## Work order A:
In the entries, copy out word for word the lines from the line containing "Identify the location" to the line containing "center [485, 141].", both of those lines included.

-------- Study text

How to compute the energy of a non-eigenstate in a Heisenberg limited form?

Question

Let us have a Hamiltonian $H$ and a state $|\psi\rangle = \sum_i a_i |E_i\rangle$, a linear combination of eigenstates $|E_i\rangle$ of $H$ with eigenvalues $E_i$. What is the best way to achieve a Heisenberg-limited measurement of the energy of $\psi$, $E_\psi = \sum_i a_i E_i$.

If $\psi$ were an eigenstate, Quantum Phase Estimation provides an answer. However, if it were not we would have to sample the result of QPE subsequently. I have also considered an old Grover paper to compute the mean of a probability distribution, with an additional $O(1/\epsilon)$ overhead over QPE (already $O(1/\epsilon)$). Is there a way to do it better?

Answer 1

Here is a suggestion how to obtain a Heisenberg-limited energy estimation -- there's several details to be filled in, though.

You can run phase estimation on $N$ copies of the state, $|\Psi\rangle :=|\psi\rangle^{\otimes N}$, for $$ \mathcal H = \tfrac1N\sum H_i\ , $$ where $H_i$ is the Hamiltonian $H$ acting on the $i$'th copy. Note that the energy expectation value of $\mathcal H$ in $|\Psi\rangle$ is the same as that of $H$ in $|\psi\rangle$.

----------------
-------- Input for this task

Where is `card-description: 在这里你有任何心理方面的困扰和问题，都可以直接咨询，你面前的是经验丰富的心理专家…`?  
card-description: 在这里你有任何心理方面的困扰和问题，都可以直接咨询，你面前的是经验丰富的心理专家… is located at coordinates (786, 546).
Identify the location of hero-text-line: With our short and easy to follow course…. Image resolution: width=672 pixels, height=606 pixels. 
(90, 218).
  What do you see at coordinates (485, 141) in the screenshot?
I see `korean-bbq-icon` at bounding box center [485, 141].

----------------
-------- Input for this task

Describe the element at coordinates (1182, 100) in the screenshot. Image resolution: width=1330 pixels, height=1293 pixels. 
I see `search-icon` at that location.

----------------

## Work order B:
In the forum thread on energy estimation, why doesn't Quantum Phase Estimation by itself settle the question when the state is not an eigenstate of the Hamiltonian?

## Task output A:
Identify the location of hero-text-line: With our short and easy to follow course…. Image resolution: width=672 pixels, height=606 pixels. 
(90, 218).
  What do you see at coordinates (485, 141) in the screenshot?
I see `korean-bbq-icon` at bounding box center [485, 141].

## Task output B:
Quantum Phase Estimation gives a direct answer only when the state is an eigenstate. For a state that is a linear combination of eigenstates, the result of phase estimation would have to be sampled afterward.